Of the 25 patients, 8 developed A-ILD after a mean duration of 98.5 ± 159.8 days following ALIS initiation. Histopathological evaluation showed infiltration of enlarged foamy macrophages containing lipid deposits in patients with and without A-ILD. In patients with A-ILD, bronchoalveolar lavage fluid exhibited inflammatory cell infiltration; however, these findings were not diagnostic for a specific entity. Serum Krebs von den Lungen-6 levels increased modestly from baseline to the time of A-ILD diagnosis (407 ± 231 vs. 434 ± 250 U/mL), whereas eosinophil count, C-reactive protein, and lactate dehydrogenase levels showed no significant changes. Seven of eight patients with A-ILD exhibited clinical improvement following discontinuation or dose reduction of ALIS; one patient required corticosteroid therapy. Of these eight patients, five continued inhalation therapy on an every-other-day dosing schedule.
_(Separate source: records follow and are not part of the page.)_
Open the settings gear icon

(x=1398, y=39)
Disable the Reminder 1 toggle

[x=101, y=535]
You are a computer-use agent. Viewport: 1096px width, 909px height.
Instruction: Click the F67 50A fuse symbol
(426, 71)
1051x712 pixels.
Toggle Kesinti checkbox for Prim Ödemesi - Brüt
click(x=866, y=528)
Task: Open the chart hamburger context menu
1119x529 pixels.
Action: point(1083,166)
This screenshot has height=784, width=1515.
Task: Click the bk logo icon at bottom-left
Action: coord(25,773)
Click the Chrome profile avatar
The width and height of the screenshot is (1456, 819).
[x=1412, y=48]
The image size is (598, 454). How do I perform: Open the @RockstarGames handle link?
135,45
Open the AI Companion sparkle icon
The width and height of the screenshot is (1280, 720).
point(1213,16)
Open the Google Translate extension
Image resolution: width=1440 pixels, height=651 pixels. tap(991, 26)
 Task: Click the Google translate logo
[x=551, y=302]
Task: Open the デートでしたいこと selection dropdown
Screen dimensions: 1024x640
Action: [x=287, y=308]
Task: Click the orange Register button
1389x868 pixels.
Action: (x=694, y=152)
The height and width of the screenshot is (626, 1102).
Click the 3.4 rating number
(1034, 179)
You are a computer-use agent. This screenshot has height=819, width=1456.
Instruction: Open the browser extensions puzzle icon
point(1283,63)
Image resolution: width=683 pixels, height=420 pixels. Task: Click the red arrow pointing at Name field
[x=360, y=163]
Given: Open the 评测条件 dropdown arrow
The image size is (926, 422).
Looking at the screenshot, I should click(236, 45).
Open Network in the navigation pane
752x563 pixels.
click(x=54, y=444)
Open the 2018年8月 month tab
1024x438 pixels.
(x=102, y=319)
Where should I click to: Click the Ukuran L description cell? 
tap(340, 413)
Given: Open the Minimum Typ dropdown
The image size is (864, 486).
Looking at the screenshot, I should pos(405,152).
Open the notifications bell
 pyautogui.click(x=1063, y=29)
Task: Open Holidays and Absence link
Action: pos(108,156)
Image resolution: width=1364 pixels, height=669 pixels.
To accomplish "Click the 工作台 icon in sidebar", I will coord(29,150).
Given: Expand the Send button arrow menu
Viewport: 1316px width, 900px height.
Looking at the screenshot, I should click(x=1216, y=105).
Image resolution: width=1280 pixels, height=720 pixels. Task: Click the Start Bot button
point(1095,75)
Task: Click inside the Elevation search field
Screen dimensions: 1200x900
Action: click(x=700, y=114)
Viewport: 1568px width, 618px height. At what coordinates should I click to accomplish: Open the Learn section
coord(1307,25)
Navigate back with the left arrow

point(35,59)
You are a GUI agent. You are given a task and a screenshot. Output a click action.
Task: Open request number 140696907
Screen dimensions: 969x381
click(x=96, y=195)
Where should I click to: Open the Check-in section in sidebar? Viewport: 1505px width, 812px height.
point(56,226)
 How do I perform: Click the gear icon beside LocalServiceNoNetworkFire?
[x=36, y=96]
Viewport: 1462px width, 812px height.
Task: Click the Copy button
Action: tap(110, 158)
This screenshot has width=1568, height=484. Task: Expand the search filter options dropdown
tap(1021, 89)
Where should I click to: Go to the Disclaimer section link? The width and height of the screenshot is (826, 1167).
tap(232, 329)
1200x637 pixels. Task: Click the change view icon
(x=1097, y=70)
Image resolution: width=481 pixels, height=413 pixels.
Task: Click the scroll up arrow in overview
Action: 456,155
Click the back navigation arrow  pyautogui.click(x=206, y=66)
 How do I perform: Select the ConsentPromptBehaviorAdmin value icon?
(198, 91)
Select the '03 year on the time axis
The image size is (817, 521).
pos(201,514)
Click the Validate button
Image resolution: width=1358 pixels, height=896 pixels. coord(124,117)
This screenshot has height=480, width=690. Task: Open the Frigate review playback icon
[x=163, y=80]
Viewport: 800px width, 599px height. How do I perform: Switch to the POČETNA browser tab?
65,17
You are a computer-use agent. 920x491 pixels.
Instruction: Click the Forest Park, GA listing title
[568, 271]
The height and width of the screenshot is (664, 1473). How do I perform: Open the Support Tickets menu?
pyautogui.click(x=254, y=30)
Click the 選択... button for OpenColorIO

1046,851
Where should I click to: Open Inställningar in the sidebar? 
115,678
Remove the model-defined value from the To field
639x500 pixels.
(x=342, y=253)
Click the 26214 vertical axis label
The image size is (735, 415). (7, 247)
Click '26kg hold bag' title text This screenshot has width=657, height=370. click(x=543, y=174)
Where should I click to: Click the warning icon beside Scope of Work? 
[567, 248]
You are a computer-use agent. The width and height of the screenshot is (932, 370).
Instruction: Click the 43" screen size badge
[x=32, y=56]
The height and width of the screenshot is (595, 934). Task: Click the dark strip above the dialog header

The sputum culture conversion rate was maintained even among patients with A-ILD (63% vs. 47%; P = 0.673).

Conclusion

Lipid deposition in the lungs was observed regardless of the A-ILD status, and no pathognomonic findings specific to A-ILD were identified. A-ILD may occur more often in patients with renal function decline and/or poorer baseline pulmonary function; therefore, closer clinical monitoring for A-ILD may be warranted in this subgroup.